Toronto park home to the Ontario Legislature

Queen's Park is an urban park in downtown Toronto, Ontario, Canada. Opened in 1860 by Edward, Prince of Wales, it was named in honour of Queen Victoria. The park is the site of the Ontario Legislative Building, which houses the Legislative Assembly of Ontario. The phrase "Queen's Park" is often used metonymically to refer to the Government of Ontario and the Legislative Assembly of Ontario.

The park is nearly an enclave of the University of Toronto's St. George campus, which occupies most of the surrounding lands. In 1859, the land was leased by the University of Toronto to the City of Toronto government for a 999-year term. In 1880, a "portion of the Queen's Park [was] selected [and given to] the Government of Ontario, as a site for the erection of new Legislative and Departmental buildings". The land that is occupied by the Legislative Assembly of Ontario is owned by the Government of Ontario. The north park is owned by the University of Toronto and leased to the city. Ministry buildings of the Ontario government occupy other properties to the east of the park, in an area between Wellesley Street and Grosvenor Street.

==History==
Shortly after King's College (later renamed the University of Toronto) was established in 1827, the institution purchased 68 ha from two farming estates north of the Town of York (present-day Toronto), including present day Queen's Park.

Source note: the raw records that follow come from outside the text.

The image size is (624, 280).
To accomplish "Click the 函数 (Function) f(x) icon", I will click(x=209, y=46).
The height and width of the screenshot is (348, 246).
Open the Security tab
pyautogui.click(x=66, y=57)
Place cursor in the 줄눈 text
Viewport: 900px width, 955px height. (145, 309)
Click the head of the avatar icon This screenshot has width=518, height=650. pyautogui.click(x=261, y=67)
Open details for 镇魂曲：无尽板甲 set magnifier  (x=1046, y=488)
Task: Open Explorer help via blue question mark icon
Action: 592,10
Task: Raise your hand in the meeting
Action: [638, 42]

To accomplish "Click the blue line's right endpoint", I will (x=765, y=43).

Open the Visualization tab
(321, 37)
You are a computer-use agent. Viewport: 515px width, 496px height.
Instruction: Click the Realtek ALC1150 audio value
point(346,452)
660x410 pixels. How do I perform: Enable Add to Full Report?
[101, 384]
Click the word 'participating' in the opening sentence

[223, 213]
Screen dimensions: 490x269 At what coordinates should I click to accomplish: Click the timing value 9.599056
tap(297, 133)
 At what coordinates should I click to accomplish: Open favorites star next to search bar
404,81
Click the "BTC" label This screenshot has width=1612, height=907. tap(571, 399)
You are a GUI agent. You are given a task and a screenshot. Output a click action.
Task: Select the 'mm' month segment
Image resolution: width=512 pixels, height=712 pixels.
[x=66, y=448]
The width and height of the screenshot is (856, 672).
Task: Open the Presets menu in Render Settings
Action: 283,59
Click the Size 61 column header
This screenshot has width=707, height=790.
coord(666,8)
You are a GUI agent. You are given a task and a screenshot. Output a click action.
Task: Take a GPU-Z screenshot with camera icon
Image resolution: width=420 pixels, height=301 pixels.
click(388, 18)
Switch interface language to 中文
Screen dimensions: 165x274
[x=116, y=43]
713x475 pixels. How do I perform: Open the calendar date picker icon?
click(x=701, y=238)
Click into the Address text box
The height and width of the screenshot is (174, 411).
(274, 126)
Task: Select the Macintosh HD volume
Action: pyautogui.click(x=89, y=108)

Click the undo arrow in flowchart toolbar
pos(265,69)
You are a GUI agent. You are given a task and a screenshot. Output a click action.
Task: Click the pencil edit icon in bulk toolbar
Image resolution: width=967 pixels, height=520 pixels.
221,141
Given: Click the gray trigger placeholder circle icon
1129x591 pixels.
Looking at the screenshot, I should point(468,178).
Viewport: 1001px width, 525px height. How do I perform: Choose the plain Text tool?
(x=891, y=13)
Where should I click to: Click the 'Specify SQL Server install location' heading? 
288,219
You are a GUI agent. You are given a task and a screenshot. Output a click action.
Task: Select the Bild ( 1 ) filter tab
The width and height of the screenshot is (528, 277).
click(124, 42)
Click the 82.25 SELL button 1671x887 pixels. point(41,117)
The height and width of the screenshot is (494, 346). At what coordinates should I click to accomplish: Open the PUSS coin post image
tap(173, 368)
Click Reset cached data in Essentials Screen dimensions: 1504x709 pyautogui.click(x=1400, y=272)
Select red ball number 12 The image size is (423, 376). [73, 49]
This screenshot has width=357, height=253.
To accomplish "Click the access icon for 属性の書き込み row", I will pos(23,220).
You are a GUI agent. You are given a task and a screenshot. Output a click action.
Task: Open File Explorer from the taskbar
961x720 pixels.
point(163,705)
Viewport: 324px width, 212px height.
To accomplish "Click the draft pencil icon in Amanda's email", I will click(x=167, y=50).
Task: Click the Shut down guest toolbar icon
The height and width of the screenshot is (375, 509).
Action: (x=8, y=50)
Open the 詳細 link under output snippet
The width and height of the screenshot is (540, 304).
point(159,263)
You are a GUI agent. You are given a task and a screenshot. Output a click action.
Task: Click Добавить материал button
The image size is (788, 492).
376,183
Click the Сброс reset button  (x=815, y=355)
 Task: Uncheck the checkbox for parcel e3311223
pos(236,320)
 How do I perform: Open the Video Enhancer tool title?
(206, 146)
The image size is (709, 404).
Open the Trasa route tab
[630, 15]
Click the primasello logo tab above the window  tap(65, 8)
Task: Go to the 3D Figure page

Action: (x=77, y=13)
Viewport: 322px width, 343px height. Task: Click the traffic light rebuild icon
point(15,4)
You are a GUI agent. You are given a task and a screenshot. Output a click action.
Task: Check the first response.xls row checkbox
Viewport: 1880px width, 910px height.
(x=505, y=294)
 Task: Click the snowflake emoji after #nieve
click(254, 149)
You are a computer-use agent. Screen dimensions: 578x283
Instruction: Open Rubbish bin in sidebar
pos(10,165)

This was part of the 150 acre from portions of three park lots:

- North Half of Park Lot 11 from Mary Elmsley (John Elmsley's estate was sold by his wife Mary Hallowell after his death in 1805)
- North half of Park Lot 12 from William Dummer Powell
- North half of Park Lot 13 from D'Arcy Boulton

The cornerstone for one of the college's earliest buildings was laid at the site on 23 April 1842. The building was built on the present site of the east wing of the Ontario Legislative Building, and was completed in 1843; although it remained vacant until 1845. The building was initially planned to be the southeast wing for a larger building, although these additional wings were never built as a result of budget shortfalls. The building was situated within a landscaped park surrounded by tree-lined avenues, and was accessed through two gates to the north and south. While the university occupied the property it was known as University Park.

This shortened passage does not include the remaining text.